(With thanks to Pharmacist “Didapper” writing in the Pharmaceutical Journal)
Bald Facts about Treating Glabrescence
As I child I learned that some men will try anything to combat baldness. When my father found an amusing old remedy for baldness and sent it to the letters page of a national newspaper, our postman was soon delivering dozens of letters from desperate people wanting to know where to obtain badger grease.
Since that early experience I have retained an interest in baldness remedies despite also keeping a full head of hair.
It seems that men have always worried about hair loss and been willing to try bizarre remedies. These have often involved animal dung or urine. For instance Hippocrates treated his patients with pigeon droppings and Aristotle applied goats urine to his own glabrescent scalp.

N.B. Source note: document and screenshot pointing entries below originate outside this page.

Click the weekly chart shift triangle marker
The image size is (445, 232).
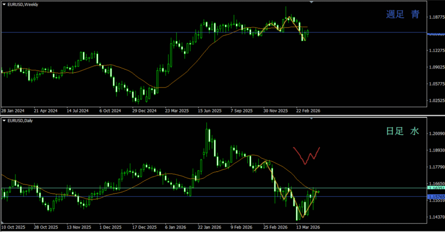click(x=311, y=3)
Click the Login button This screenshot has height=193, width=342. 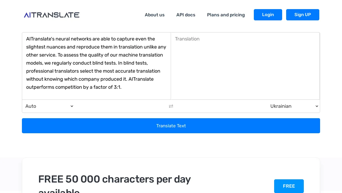[268, 15]
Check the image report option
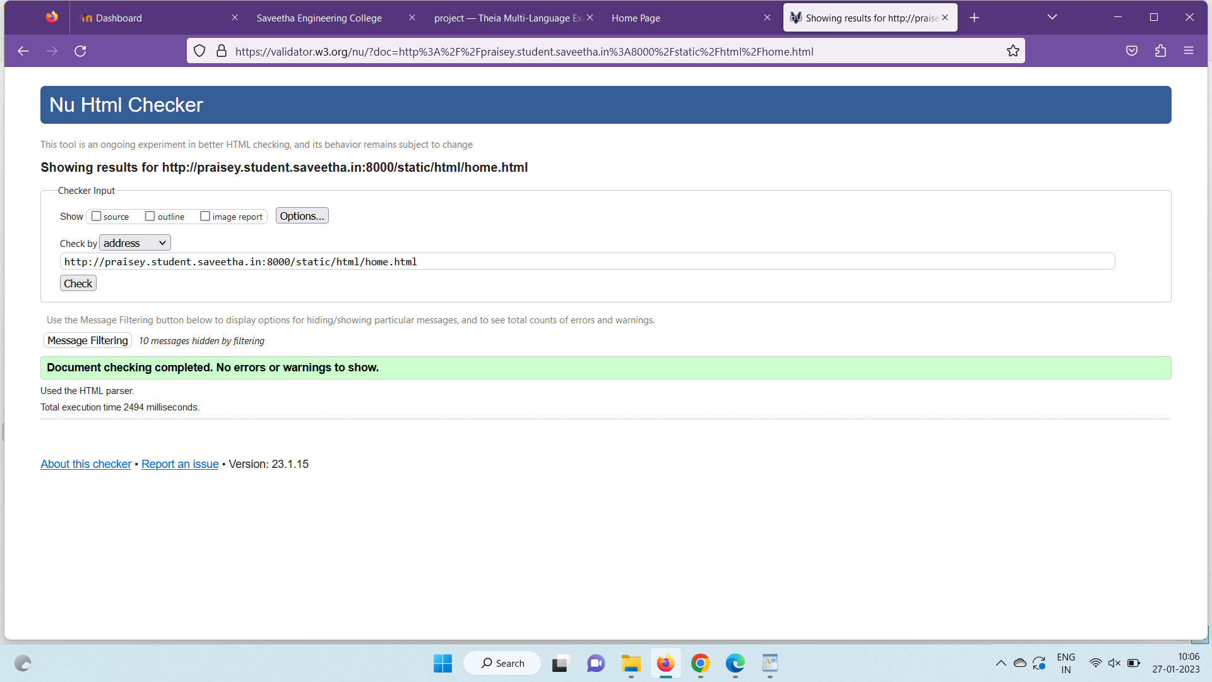Image resolution: width=1212 pixels, height=682 pixels. (x=205, y=216)
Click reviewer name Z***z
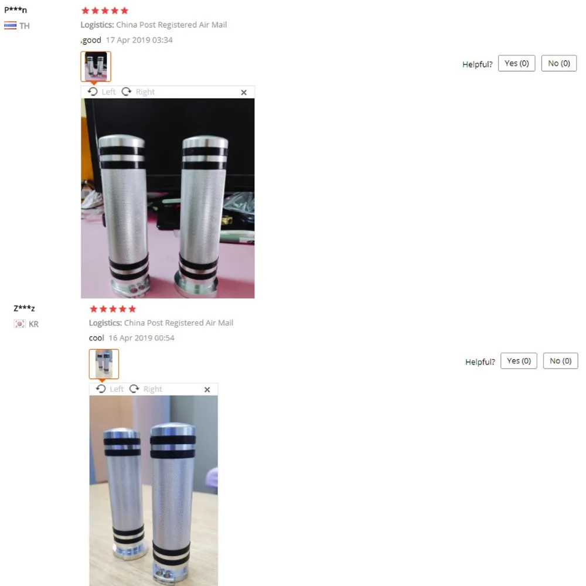The height and width of the screenshot is (586, 586). pyautogui.click(x=24, y=308)
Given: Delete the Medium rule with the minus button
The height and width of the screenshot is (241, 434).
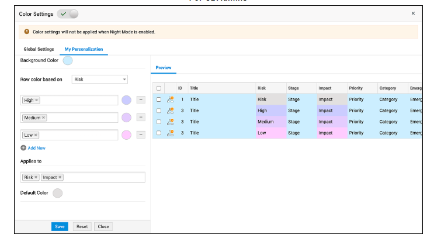Looking at the screenshot, I should 141,118.
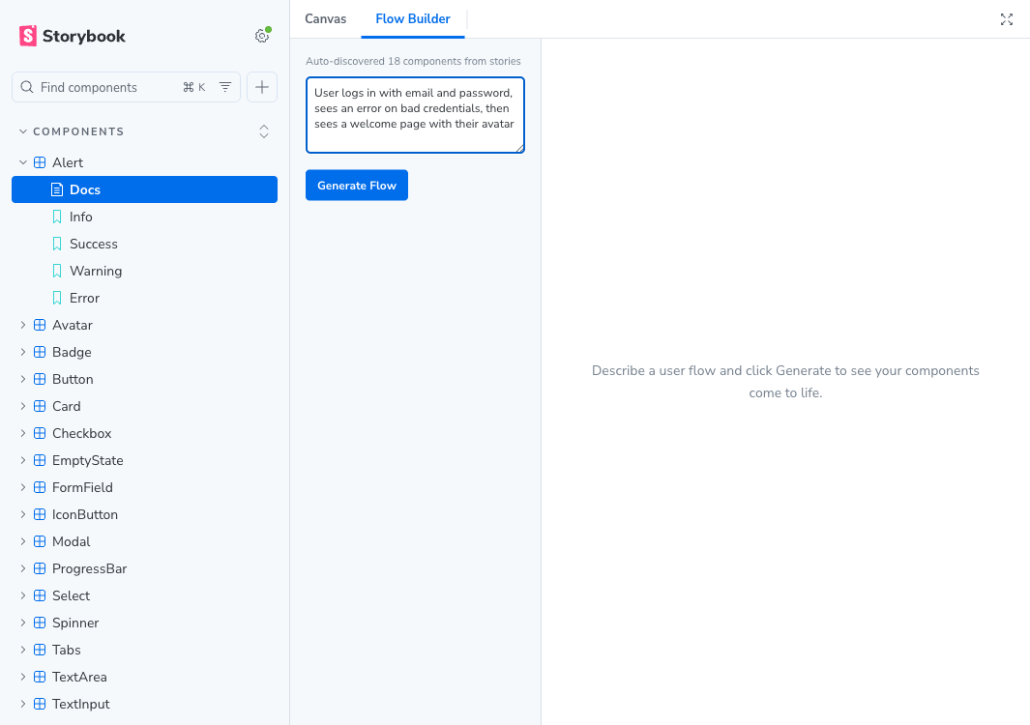Select the Docs item under Alert
This screenshot has height=725, width=1030.
tap(144, 189)
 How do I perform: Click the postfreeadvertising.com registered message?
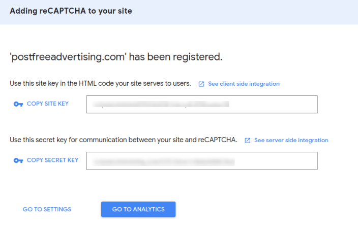116,57
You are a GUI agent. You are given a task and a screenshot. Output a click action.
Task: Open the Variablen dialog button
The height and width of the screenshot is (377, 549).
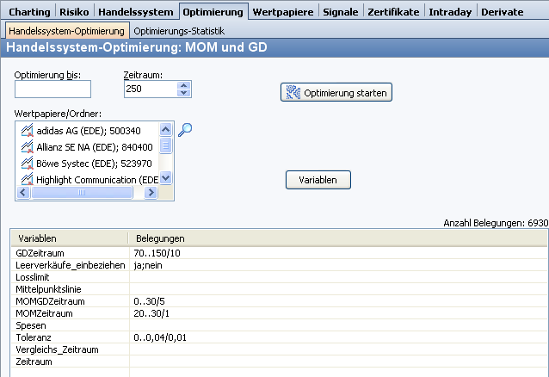coord(318,180)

Animal fats have also been popular. One ancient Egyptian text gives a formula that would require a raid on a zoo, since it involves a concoction of fats from lion, hippopotamus, crocodile, goose, snake and ibex.
According to Galen, Cleopatra devised her own scalp rub to treat her balding lover Julius Caesar. The recipe?

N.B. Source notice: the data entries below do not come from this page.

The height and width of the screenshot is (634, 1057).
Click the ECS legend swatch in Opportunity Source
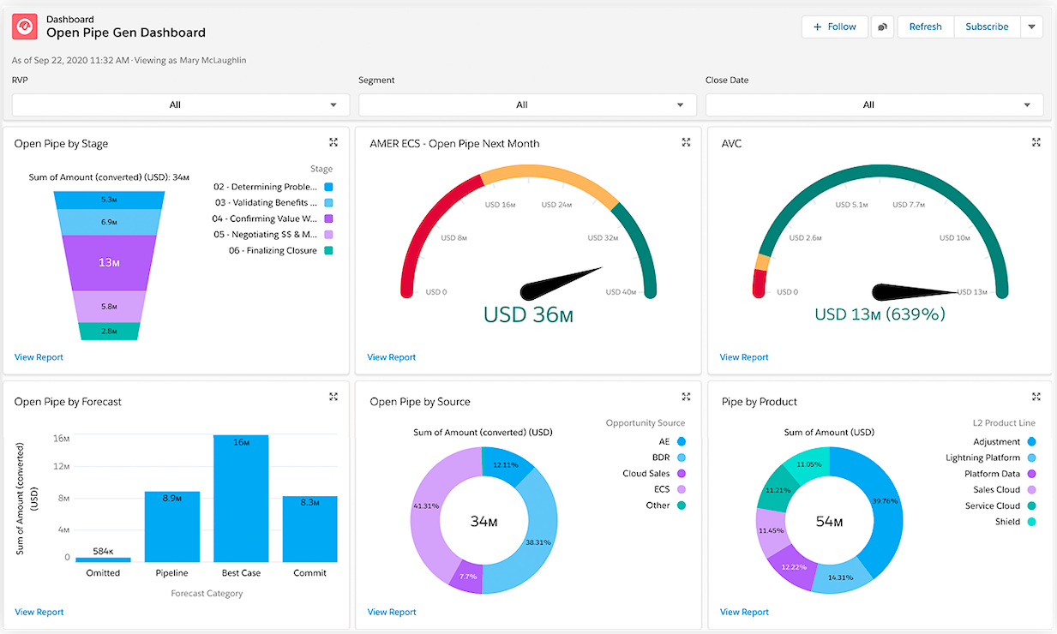[x=682, y=489]
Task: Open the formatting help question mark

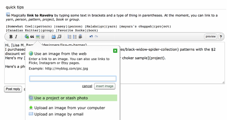Action: (220, 37)
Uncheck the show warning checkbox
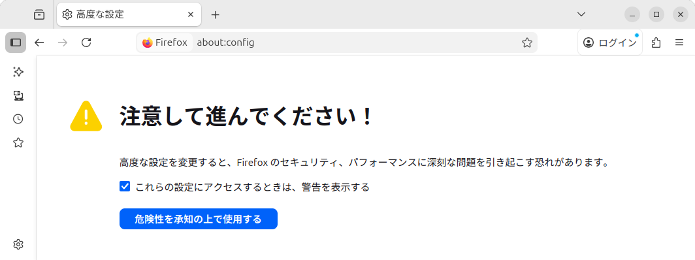Viewport: 695px width, 260px height. click(x=125, y=186)
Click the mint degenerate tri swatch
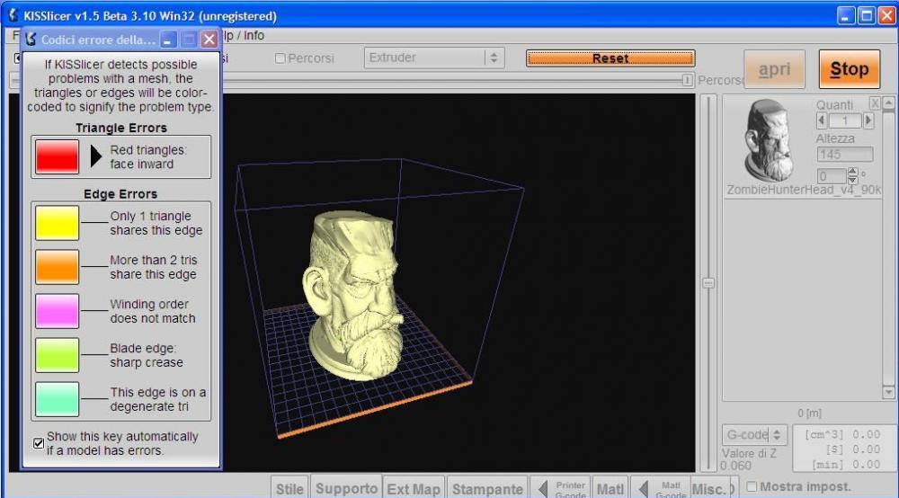This screenshot has height=498, width=899. [57, 399]
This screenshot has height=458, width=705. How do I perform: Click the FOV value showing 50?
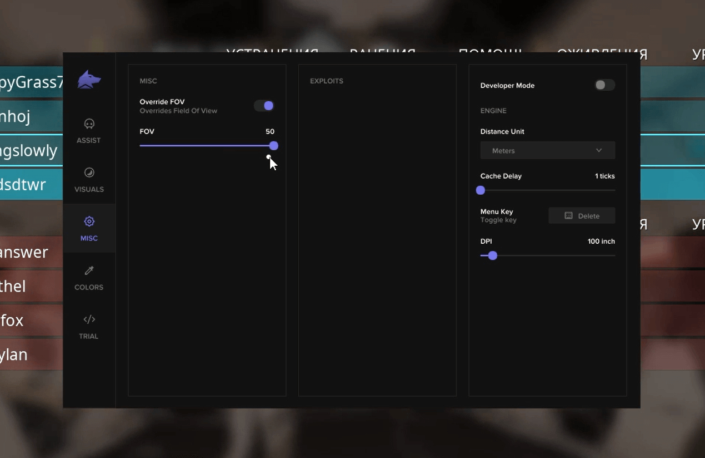coord(270,131)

Just take equal parts of burnt mouse, burnt vine rag, burnt horse teeth, reed bark, bear’s grease and deer’s marrow, then pound the dry ingredients to powder and mix with the melted grease and marrow and some honey.
Another treatment from Roman times involved mixing ash from the burned genitals of an ass with one’s own urine and rubbing this into the scalp.
Poo, pee and odd animal bits have continued to feature in baldness cures over the centuries. One 17th Century
English physician recommended mouse and hedgehog dung, as well as hedgehog fat mixed with bear’s grease [interesting how often bear's grease comes up in these seemingly disjointed potions!]. Other animal products have included hartshorn shavings, bat’s blood and snake oil.
Is there scientific evidence for any of these treatments? Well one traditional remedy involves having your head licked by a cow, and it has now been demonstrated that bovine saliva contains a small amount of epidermal growth factor, which can stimulate hair follicle activity.
Just do not write in to ask where you can buy cow saliva!